In March, the Tuesday Noon Academy, a series of noontime lectures covering a variety of topics, features curator, Diana du Pont, professors Stephen L. Glass, K. Kim-Trang Tran, and Sheila Walker. Each lecture begins promptly at 12:00 p.m. in the Hampton Room of the Malott Commons on the 51猎奇入口 campus. Sponsored by the Elizabeth Hubert Malott Commons, this series is free and open to the public. Guests may bring their own lunch or purchase a lunch at the Malott Commons Dining Hall, which opens at 11:15 a.m. Doors to the Hampton Room open at11:45 a.m. Coffee and dessert are provided. For additional program information, please call the Malott Commons Office, (909) 607-8508.
With 51猎奇入口 professors, administrators, and invited guests as featured speakers, the Tuesday Noon Academy explores a broad range of subject matters, including science, music, politics, and art among others. Scheduled speakers and topics for March are:
On March 2, Diana du Pont, 51猎奇入口 ’75, curator of Modern and Contemporary Art for the Santa Barbara Museum of Art, will lecture on “Art of the Americas: Latin America and the United States, 1800 to Now!.” du Pont was curator for the photography department at the San Francisco Museum of Modern Art. She also organized exhibitions at the University Art Museum at California State University, Long Beach before becoming a curator at the Santa Barbara Museum of Art in 1992.
On March 23, Stephen L. Glass, the John A. McCarthy Professor of Classics & Classical Archaeology at Pitzer College will address “Wrestling With the Ancient Olympics: Some Quadrennially Pertinent Observations.” Glass’ knowledge is extensive, ranging from classical mythology and religion to ancient and modern Greek. He has done extensive fieldwork in Greece, at sites and sanctuaries where agnostic interest of Greeks are evinced.

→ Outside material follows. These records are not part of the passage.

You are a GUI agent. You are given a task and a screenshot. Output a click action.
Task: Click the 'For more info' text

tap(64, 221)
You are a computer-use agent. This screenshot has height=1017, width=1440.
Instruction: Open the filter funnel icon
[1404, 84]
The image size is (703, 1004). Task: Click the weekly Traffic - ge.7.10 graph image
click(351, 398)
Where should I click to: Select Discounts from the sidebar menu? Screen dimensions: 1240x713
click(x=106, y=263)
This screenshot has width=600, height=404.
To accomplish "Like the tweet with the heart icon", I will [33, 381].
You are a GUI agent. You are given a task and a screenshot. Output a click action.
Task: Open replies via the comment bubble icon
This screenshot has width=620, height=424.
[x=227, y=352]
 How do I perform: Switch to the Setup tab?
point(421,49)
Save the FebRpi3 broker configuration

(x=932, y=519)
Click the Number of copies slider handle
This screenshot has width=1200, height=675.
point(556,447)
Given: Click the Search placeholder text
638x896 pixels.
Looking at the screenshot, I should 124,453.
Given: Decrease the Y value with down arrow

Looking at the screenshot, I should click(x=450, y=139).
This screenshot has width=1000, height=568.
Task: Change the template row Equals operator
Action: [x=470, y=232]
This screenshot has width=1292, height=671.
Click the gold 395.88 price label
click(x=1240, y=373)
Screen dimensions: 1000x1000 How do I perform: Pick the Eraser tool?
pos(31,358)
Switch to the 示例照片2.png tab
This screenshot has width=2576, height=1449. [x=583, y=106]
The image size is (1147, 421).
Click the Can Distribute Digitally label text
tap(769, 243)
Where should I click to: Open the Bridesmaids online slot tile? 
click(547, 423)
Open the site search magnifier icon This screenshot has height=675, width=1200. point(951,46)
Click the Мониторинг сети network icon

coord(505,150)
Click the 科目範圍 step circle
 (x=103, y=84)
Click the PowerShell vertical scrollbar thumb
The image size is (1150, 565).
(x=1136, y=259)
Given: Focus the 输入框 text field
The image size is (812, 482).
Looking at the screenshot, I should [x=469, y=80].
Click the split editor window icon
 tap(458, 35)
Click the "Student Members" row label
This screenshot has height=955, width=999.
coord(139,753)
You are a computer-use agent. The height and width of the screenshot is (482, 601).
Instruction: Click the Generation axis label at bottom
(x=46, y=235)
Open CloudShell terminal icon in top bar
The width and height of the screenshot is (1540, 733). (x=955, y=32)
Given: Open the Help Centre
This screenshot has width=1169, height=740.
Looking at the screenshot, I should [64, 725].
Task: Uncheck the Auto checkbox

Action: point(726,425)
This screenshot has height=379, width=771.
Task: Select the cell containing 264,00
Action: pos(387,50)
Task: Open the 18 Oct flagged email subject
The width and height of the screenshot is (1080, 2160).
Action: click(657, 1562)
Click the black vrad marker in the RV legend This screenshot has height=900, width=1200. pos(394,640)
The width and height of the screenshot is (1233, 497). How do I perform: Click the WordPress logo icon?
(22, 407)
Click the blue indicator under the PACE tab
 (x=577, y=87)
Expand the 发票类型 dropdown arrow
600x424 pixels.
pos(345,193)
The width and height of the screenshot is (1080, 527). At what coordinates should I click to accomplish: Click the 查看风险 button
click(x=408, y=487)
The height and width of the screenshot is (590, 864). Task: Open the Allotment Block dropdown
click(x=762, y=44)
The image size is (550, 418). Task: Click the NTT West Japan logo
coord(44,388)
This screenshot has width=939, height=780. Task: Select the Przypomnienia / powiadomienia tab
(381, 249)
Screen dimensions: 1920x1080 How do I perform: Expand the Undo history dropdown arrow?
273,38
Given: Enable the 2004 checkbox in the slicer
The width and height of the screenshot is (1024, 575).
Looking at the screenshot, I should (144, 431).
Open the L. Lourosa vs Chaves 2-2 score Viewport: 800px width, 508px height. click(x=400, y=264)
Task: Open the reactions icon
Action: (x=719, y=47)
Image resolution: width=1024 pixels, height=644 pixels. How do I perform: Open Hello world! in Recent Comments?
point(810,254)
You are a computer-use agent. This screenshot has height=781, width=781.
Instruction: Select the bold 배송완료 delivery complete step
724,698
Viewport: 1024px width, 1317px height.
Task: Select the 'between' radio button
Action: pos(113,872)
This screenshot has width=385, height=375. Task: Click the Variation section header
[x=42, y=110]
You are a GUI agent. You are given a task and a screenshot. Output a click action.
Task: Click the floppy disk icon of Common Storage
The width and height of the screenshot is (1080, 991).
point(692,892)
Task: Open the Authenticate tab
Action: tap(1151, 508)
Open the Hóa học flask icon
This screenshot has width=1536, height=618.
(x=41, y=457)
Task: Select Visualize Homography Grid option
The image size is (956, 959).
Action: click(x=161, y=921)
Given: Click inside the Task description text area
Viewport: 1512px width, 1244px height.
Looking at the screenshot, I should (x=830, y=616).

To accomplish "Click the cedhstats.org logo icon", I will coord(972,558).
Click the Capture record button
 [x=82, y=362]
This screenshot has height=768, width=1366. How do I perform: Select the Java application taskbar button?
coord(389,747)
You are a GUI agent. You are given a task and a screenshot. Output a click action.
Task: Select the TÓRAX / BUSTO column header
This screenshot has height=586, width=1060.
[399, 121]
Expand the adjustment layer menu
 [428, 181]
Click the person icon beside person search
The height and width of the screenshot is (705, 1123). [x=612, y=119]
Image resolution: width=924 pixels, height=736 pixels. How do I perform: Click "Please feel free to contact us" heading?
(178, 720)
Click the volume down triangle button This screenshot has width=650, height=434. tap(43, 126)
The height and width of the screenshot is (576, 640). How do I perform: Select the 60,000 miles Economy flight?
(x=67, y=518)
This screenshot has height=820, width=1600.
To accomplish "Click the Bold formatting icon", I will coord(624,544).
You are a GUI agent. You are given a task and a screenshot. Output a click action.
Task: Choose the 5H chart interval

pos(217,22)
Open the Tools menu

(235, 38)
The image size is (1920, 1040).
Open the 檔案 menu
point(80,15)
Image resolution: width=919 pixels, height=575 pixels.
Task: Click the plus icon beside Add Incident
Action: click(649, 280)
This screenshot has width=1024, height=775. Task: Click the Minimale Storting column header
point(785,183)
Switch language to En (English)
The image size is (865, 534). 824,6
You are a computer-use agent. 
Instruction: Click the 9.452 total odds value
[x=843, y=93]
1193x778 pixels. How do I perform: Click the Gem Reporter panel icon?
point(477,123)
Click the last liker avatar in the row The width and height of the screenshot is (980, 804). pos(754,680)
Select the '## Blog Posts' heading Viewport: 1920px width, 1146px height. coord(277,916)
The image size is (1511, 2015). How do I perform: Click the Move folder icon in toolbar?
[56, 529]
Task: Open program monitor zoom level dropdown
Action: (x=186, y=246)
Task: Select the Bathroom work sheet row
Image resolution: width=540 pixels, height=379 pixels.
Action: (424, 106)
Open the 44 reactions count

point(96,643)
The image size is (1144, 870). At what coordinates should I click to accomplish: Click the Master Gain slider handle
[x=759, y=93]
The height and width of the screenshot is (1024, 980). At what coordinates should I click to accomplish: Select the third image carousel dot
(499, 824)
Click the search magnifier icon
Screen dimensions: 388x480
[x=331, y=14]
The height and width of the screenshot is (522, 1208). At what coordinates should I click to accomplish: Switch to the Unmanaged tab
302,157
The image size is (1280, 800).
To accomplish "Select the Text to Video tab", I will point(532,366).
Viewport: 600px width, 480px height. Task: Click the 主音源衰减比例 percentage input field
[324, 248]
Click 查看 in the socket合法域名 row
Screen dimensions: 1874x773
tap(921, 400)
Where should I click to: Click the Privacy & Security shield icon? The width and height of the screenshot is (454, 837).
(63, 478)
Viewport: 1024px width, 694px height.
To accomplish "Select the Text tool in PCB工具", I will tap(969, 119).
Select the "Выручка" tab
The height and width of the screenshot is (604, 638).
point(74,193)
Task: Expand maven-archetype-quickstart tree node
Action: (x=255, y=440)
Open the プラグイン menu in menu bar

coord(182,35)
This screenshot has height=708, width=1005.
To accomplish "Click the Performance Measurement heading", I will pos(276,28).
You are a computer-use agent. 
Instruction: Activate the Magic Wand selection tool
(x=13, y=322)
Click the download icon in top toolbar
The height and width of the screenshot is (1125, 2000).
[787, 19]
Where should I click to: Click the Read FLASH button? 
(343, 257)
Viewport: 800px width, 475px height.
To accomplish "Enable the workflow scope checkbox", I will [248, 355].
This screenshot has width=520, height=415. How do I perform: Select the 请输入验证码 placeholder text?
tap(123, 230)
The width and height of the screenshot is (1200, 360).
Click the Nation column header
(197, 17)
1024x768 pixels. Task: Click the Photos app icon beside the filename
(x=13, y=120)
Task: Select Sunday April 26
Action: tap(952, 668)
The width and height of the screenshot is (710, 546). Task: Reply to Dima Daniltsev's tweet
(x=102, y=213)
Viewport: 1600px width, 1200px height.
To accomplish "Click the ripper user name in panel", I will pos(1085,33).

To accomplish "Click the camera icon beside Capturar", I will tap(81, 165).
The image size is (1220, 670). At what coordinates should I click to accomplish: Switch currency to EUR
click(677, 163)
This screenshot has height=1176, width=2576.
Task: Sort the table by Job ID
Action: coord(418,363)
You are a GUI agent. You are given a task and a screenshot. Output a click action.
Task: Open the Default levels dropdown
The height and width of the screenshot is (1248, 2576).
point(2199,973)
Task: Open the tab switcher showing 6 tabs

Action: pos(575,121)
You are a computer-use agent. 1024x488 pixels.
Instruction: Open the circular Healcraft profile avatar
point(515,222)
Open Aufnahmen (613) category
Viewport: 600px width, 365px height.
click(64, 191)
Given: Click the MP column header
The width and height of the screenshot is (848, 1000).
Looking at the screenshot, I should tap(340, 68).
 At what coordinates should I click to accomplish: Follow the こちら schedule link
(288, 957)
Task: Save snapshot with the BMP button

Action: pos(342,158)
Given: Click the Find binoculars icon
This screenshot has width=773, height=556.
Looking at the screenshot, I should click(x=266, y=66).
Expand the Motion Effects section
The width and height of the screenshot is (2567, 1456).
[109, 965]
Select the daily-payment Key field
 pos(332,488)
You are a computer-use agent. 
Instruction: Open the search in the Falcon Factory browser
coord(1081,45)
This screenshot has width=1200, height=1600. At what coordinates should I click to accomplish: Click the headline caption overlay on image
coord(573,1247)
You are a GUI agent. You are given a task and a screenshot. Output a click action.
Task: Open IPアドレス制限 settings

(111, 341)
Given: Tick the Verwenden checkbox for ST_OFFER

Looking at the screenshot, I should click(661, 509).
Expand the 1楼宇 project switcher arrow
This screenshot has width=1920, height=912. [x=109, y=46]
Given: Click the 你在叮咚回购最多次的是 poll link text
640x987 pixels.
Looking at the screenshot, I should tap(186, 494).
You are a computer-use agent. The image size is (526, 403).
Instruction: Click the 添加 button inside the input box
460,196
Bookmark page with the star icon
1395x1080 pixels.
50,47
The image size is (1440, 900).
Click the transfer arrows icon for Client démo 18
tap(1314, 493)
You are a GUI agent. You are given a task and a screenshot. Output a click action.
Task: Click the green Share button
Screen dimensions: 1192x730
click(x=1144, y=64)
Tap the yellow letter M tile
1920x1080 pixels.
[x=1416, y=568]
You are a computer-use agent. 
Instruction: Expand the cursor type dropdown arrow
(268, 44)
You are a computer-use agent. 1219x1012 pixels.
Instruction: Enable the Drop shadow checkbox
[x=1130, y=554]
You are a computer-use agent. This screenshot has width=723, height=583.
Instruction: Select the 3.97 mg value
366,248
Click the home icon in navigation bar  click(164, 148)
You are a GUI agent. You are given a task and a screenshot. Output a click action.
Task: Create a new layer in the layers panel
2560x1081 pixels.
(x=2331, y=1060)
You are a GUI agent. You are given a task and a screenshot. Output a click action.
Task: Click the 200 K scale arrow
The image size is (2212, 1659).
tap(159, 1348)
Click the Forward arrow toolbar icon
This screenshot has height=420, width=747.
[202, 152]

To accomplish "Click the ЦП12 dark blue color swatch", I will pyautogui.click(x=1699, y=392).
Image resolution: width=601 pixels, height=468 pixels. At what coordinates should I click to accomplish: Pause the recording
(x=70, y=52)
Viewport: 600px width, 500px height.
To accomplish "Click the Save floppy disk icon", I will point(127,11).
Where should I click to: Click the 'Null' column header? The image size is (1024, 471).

On March 23, assistant professor of art at 51猎奇入口, K. Kim-Trang Tran presents “Call Me Sugar.” Tran is currently completing a collaborative project with Karl Mihail titled Gene Genies Worldwide as well as independently creating a narrative film about her mother. Her Blindness Series, which explores the metaphors of blindness, has been shown at the Museum of Modern Art, the Whitney Museum of Modern Art, and the Robert Flaherty Film Seminar.
On March 30, Sheila Walker, associate professor of psychology at 51猎奇入口, will be lecturing on “Hoochie Mamas and Chicken Heads: Life Stories of African American Adolescent Girls.” Walker is currently researching how gender, race, and class converge to structure distinct development contexts for African-American female adolescents in three socio-economic groups.